● Assignment
For the word "agent", count the lines below that contain it. Give the number alone.
# # # # #
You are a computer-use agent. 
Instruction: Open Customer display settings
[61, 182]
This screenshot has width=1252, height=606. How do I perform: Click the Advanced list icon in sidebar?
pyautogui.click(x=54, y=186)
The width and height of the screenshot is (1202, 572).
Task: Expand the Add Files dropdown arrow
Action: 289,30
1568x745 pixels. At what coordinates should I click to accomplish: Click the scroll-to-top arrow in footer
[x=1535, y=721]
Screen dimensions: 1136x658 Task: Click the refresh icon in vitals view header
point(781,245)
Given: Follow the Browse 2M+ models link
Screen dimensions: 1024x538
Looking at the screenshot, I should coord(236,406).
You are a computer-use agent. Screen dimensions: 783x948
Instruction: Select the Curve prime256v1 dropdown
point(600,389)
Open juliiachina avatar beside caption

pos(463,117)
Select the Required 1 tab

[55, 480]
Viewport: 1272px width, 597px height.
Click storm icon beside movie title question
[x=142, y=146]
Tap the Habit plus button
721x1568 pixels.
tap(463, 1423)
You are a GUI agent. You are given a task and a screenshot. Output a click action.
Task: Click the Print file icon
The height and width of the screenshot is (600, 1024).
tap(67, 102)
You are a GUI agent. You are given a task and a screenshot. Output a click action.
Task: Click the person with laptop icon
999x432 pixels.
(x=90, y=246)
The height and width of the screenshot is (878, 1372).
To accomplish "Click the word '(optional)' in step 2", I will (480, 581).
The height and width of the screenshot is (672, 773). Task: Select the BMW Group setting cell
# # # # #
● Solution
4